*** Opening Text block ***

Monday, August 4, 2008

Philadelphia Fans

I know that there are those out there who will maintain until the last bit of earth is dropped on their coffins that there is nothing greater than being a sports fan in Philadelphia. They will point to Philly fans’ passion and our ever-willing enthusiasm to support perennial losers.

Philadelphia, they will say, is one of the few four-sport cities (Phillies, Eagles, Sixers, Flyers), and over the course of time each of those teams has had at least a moderate run of success. The Phillies won the World Series back in 1983, at the same time that the Sixers were winning championships. The Flyers won championships back in the 1970s, and the Eagles made it to the Super Bowl in 1980. You’ll notice that all of these dates are prior to my birth.

And if historical success is your guide, then Philadelphia’s 14 major championships don’t seem like such a bad tally. But then you look at the rest of the list, and you see that LA has 16, Boston 31, Toronto 37, New York 51. Are you kidding me? Freakin’ Toronto? http://www.nuttyaboutsports.com/cities-of-champions.shtml

Boston’s 31 championships seem particularly aggravating, coming as they do from a city whose population of 599,391 is less than half of Philadelphia’s 1.4 million. What does Boston have that Philadelphia doesn’t? Both are historic cities, and both played significant parts in the Revolution. Philadelphia was even the US Capital for a while!

For young fans, especially, Philadelphia is a terrible place to be. As mentioned earlier, no Philadelphia team has won a championship since the 1980s. The Flyers came pretty close in the 1990s, the Phillies lost the World Series in 1993 (and then didn’t make it back to the playoffs for 14 years), and both the Sixers and the Eagles lost championship games in the 2000s. So for anyone born in the 1980s, all we have ever known is losing. The closest I’ve come to savoring victory is seeing the Giants win this year’s Super Bowl (I had just moved to Brooklyn).

*** Closing Text block ***

Tasks>
(a) In the post on Philadelphia fans, rewrite the passage starting at "I know that" and ending at "to my birth.", swapping "Sixers" for "76ers".
(b) According to the post on Philadelphia fans, in what year did the Eagles make it to the Super Bowl?
(c) Name the four Philadelphia teams that the post on Philadelphia fans lists in parentheses.
The lines that come next have no connection to the post on Philadelphia fans.

*** Opening Material provided ***

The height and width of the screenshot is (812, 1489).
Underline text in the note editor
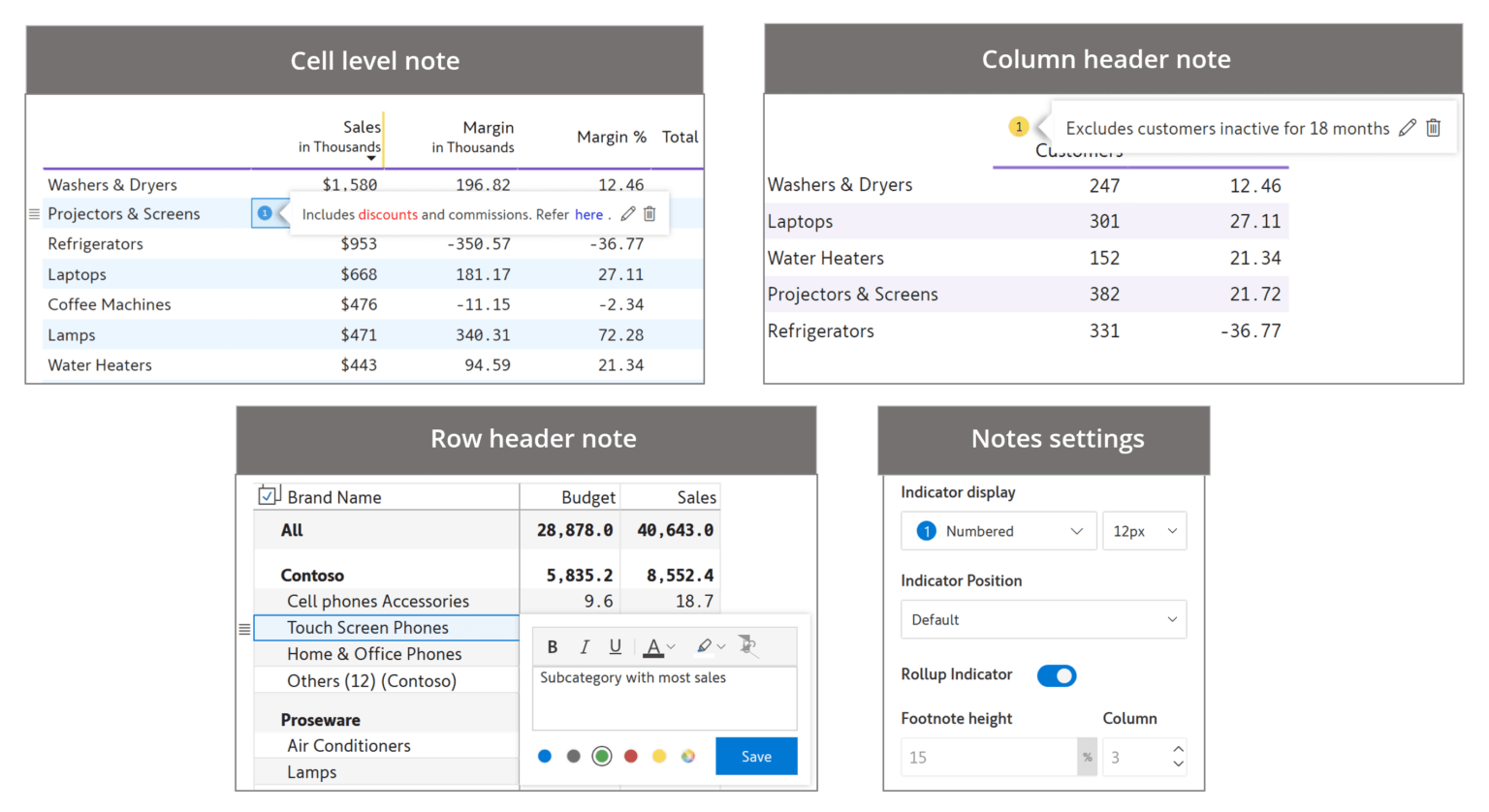tap(615, 646)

*** Closing Material provided ***

Answer set>
(a)
I know that there are those out there who will maintain until the last bit of earth is dropped on their coffins that there is nothing greater than being a sports fan in Philadelphia. They will point to Philly fans’ passion and our ever-willing enthusiasm to support perennial losers.

Philadelphia, they will say, is one of the few four-sport cities (Phillies, Eagles, 76ers, Flyers), and over the course of time each of those teams has had at least a moderate run of success. The Phillies won the World Series back in 1983, at the same time that the 76ers were winning championships. The Flyers won championships back in the 1970s, and the Eagles made it to the Super Bowl in 1980. You’ll notice that all of these dates are prior to my birth.

(b) 1980

(c) Phillies, Eagles, Sixers, Flyers